Netronome was privileged to present a half day tutorial on host data plane acceleration at ACM SIGCOMM in Budapest on August 20, 2018. The tutorial introduced attendees to models for host data plane acceleration and provided an in-depth understanding of SmartNIC deployment models at hyperscale cloud vendors and telecom service providers. An emphasis was given throughout the tutorial to open source resources available for research and product development.
To add some extra excitement to the event, an air parade was conducted simultaneously over the Danube, directly behind the speakers.
SmartNIC Deployment Models
The first section was presented by myself, Simon Horman. It began by framing the discussion in terms of the history of switching, first in hardware in black boxes, then in software in hosts to provide switching to VMs, then in hardware in hosts using SR-IOV to provide switching to VMs, and then back in software using SDN to switch in software to VMs. A theme here was contrasting the performance of hardware against the flexibility and impact on host CPU of software. This provided a motivation for host data plane acceleration; to provide a solution that has both good performance and high flexibility.
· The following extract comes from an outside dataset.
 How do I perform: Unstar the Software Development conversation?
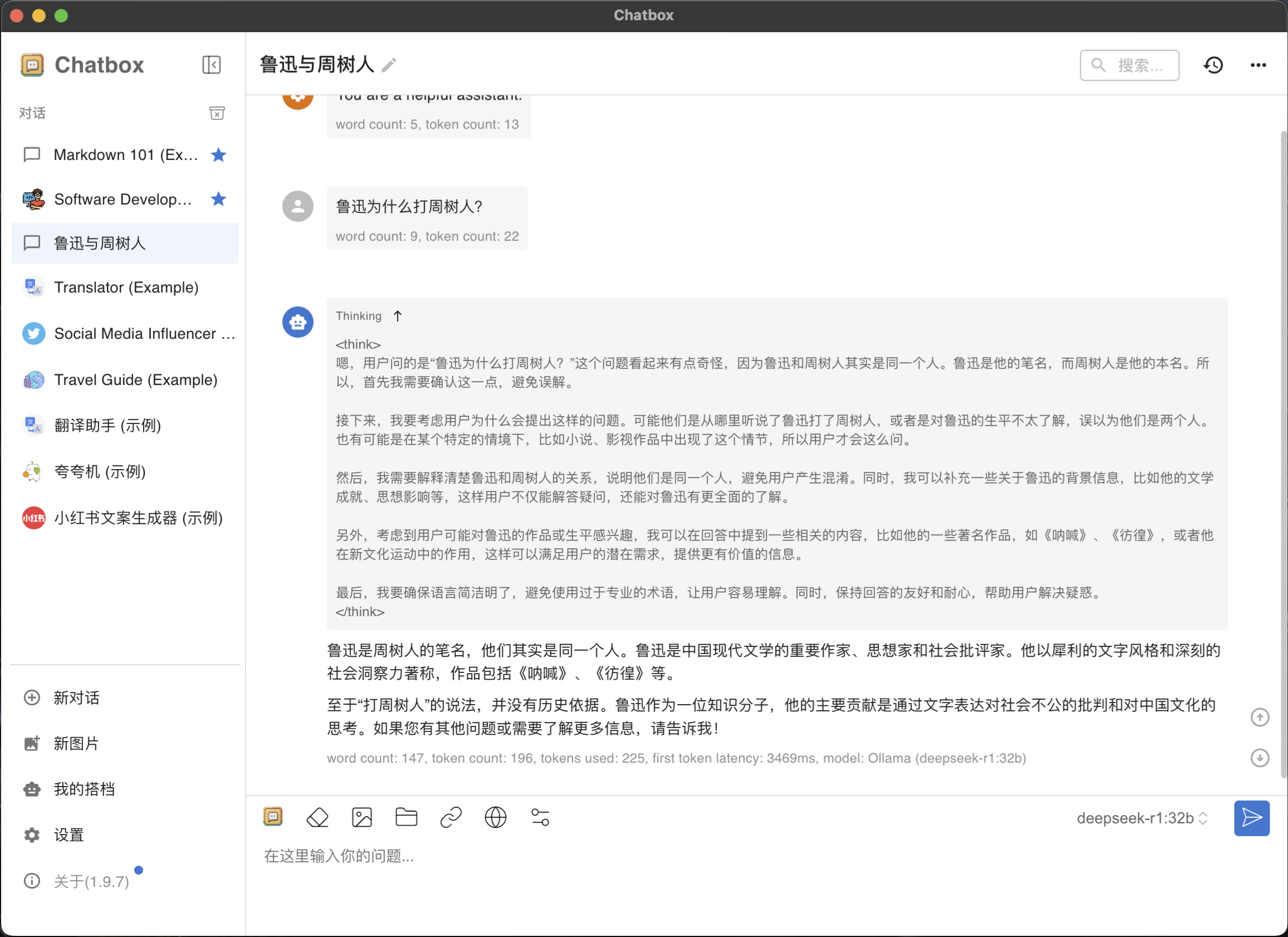218,199
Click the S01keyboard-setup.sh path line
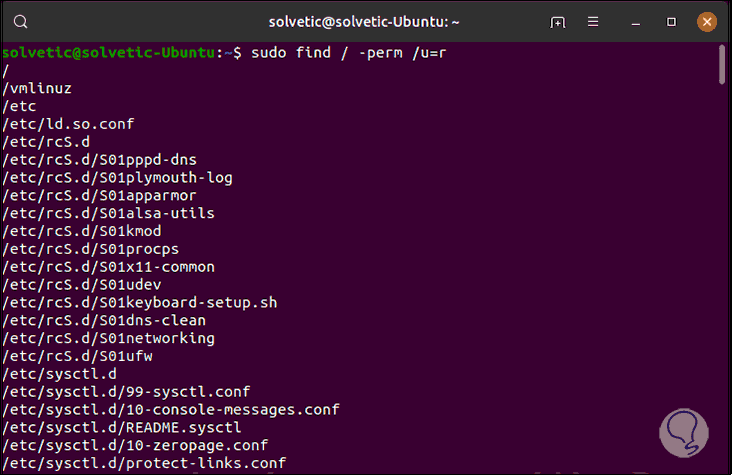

The flexibility of different SDN models was then discussed contrasting applications such as Open vSwitch (OVS) and Tungsten Fabric/vRouter, packet movement infrastructure such as eBPF and tools such as P4. Here there was a tradeoff between work required to deploy a system and the flexibility of the resulting solution.
The discussion then moved to offloading existing data planes: OVS, Tungsten Fabric/vRouter and eBPF. It highlighted that drop-in solutions require relatively little development effort but flexibility of the resulting system was limited to the extent that features are defined by the existing system. Progressively replacing more and more of the system with data planes written in P4 or running eBPF was then discussed. The most flexible solution, which also required the greatest development effort, was to create entirely new data planes to run in both the SmartNIC and kernel.
The section closed with a brief comparison of the performance benefits of host data plane acceleration - in this case, the throughput improvement and host CPU savings of using Agilio OVS. And by highlighting upstream open source activities in the area of host data plane acceleration: Linux kernel and DPDK drivers, offload support in OVS and integration into OpenStack.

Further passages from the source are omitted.